Your web design company has sold you an “advanced” SEO deal with your brand new website and hosting package and everything looks perfect. The site architecture, url handling, migration redirects and everything else SEO is apparently perfect. You go live, safe in the knowledge of a job well done. Months later, nothing. You ranked better before the new site went live!
What went wrong? Sometimes duplicate content problems are not at all easy to find and here’s a classic example. A group of recruitment websites leaking their staging server urls into Google’s, Yahoo’s and Live’s index. In live’s case, the problem is quite severe with more than 6000 indexed urls at the staging site hosting.hotlizard.co.uk.
The moral of the story?

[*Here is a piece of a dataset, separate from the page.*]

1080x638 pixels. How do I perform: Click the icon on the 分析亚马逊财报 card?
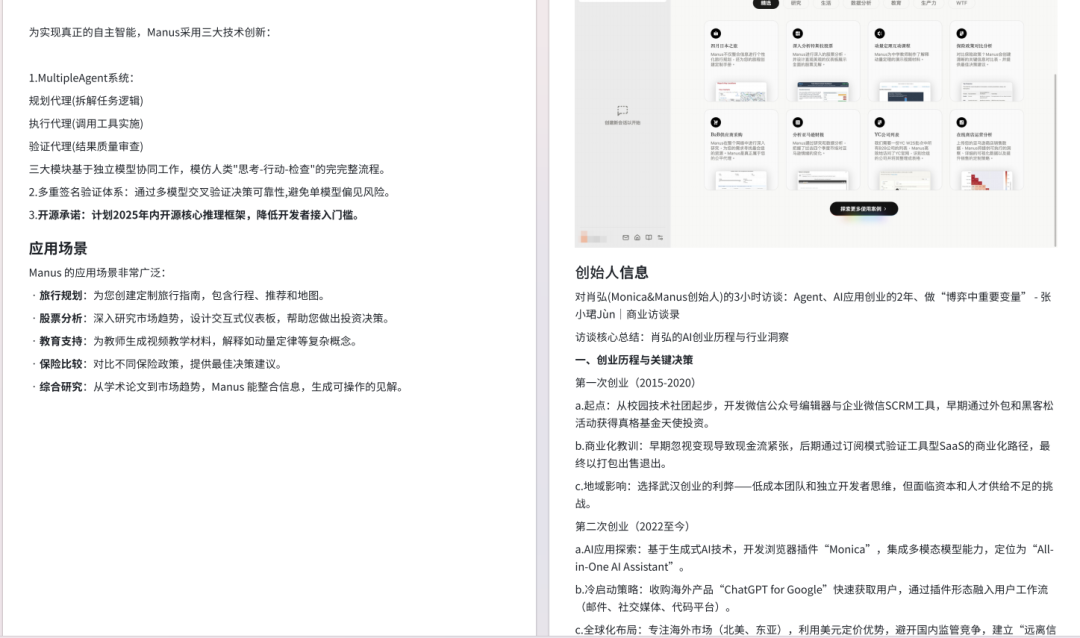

There are some highly important checks to carry out and fixes to implement when you’re migrating a website to a different hosting / web design agency. These are tests related to the integrity of your hosting setup rather than the usual “make sure all old urls 301 redirect” stuff.
Here we go:
1) Can bots access the site at the test url? Why not specify the IP range from which access to your test urls will be allowed by the firewall. Most likely, your office and / or your web design agency office will do. That way a crawler will be blocked straight away.
2) Have you leaked some urls already? Check by doing a site:”your-test-url” query in Google. If there’s a problem, detect the incoming user agent on the staging site URLS and redirect appropriately. If your visitor is a search engine crawler, do the right thing. Canonicalise! For example:
http://ellisfairbank.hotlizard-hosting.co.uk/transportation should 301 redirect to:
http://www.ellisfairbank.co.uk/transportation/3) Insert a robots.txt file at the root of the url you’ve been testing to disallow all spiders
4) Use a noindex,nofollow in the test platform meta code. Don’t forget to change this when you migrate the live site!
5) Just to be on the safe side, you could register your test domain at Google webmaster tools and totally remove the site from Google’s index. I prefer 301s myself.
One last thing. Make sure every content url in your new site has been changed to the correct live url prior to migration. If that old test url isn’t anywhere on the site, you might be less at risk.